Inter renueva a Dimarco hasta 2030 tras interés del Barça
El intento tardío del Barcelona por Federico Dimarco agitó los despachos del Inter. Tanto, que en el club italiano han pasado de la calma a la reacción inmediata: ya trabajan en una renovación de largo alcance para el lateral hasta 2030.
El diario Sport destapó que el nombre de Dimarco apareció en la lista de opciones azulgranas en los últimos días de mercado. Hubo conversaciones entre clubes e incluso se llegó a poner sobre la mesa un intercambio directo de laterales: Dimarco por Alejandro Balde. La operación nunca despegó, pero el simple interés del Barça encendió las alarmas en San Siro.

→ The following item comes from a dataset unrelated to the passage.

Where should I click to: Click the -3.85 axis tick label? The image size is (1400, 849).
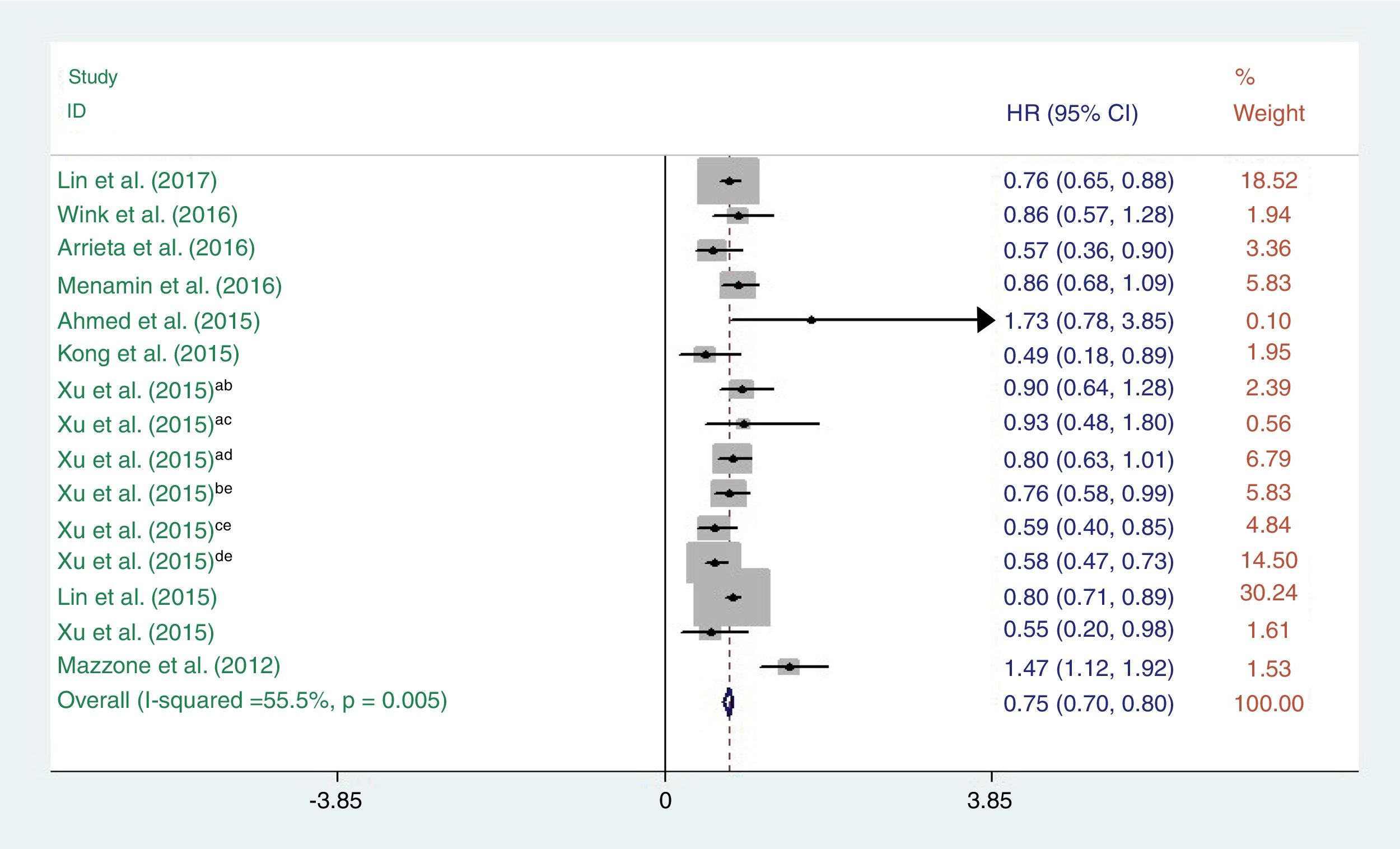click(335, 801)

Inter acelera tras el aviso
Según La Gazzetta dello Sport, la respuesta del Inter ha sido clara: blindar a uno de sus jugadores clave. Dimarco, de 28 años, tiene contrato hasta 2027, con opción a una temporada adicional. Lo lógico parecía activar esa cláusula. No ocurrió. Y el jugador no escondió su extrañeza.

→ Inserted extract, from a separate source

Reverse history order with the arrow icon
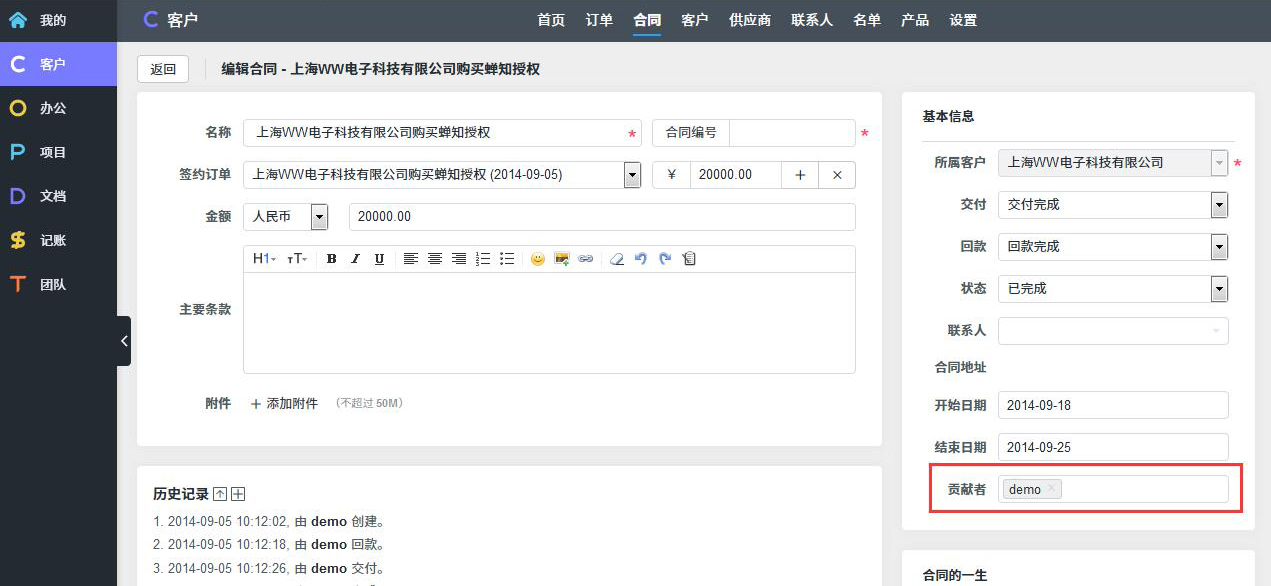 coord(221,494)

“Me esperaba que el club me llamara para hablar conmigo después de lo que hice el año pasado”, admitió recientemente. Sus palabras sonaron a aviso. Y en el Inter han tomado nota.
La reunión que lo cambió todo llegó en Madrid, en la previa del duelo de Champions contra el Real. Allí, el nuevo director deportivo nerazzurro, Dario Baccin, se sentó con Arturo Canales, agente del futbolista. Ese encuentro ha servido para encarrilar la ampliación hasta 2030 y acelerar unos tiempos que el mercado había forzado.
El peso de un lateral top
Las conversaciones parten del salario actual de Dimarco: 4 millones de euros netos. Una cifra alta, pero asumida en el club como el peaje lógico para retener a uno de los mejores laterales izquierdos del momento. Inter sabe lo que tiene y, tras el susto, no quiere volver a jugar con fuego.
Mientras tanto, el Barcelona observa. Necesita soluciones en el costado izquierdo: solo cuenta con un lateral puro, Alejandro Balde, y ahora mismo el canterano no entra en los planes de Hansi Flick. De ahí que Dimarco encaje tanto en el perfil buscado: calidad contrastada, experiencia, madurez competitiva.
El interés azulgrana no ha desaparecido, pero el escenario cambia rápido. Si el Inter cierra el nuevo contrato hasta 2030, el margen de maniobra del Barça se reducirá a una operación muy costosa o a buscar alternativas. Y en un mercado donde los laterales de nivel escasean, cada movimiento pesa el doble.